Perhaps I should be distancing... But I was invited for dinner at her house, she lives with her parents. Her Mother introduced me to her friend and her Father as her boyfriend. They asked us how long we had been together etc. I wasn't aware of any official label, but perhaps this is just easier for her to explain or maybe it is how the girl sees us?

I had a pleasant evening, going into "parents mode" where I am fairly quiet and reserved, smile a lot and show excellent manners whilst contributing enough conversation to be charming and likeable.

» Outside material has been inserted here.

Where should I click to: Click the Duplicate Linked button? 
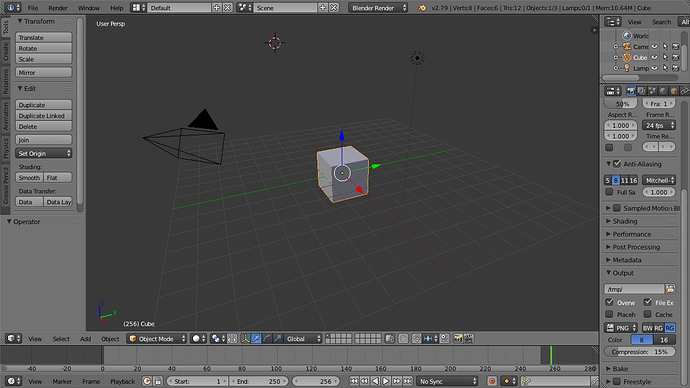click(x=44, y=115)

But guys... I am falling here. This girl, she's going away soon for a few months, but whenever I am with her everything feels right in the world. This is a problem of mine, getting attached easily but I am still lucid and rational enough to be realistic, but at the same time, I can't find the bad stuff about her...

I know that its dumb to just be a serial monogamist, though I have fucked two girls since consistently dating this one, but holy shit can I be blinded that much? I don't believe in "the one" or that nonsense, but I have never felt such comfort and natural companionship with any girl before and it just sucks she is going away I guess.

Feels like we're getting serious, so I am going to give her my favourite necklace before she goes and tell her "I need that back" and then let her do her own thing, I feel like she will come back to me unless I bomb it somehow.

Also, she's mixed race and I don't think any white girl could compete with her body haha. Mixed race/black girls have the sexiest bodies ever.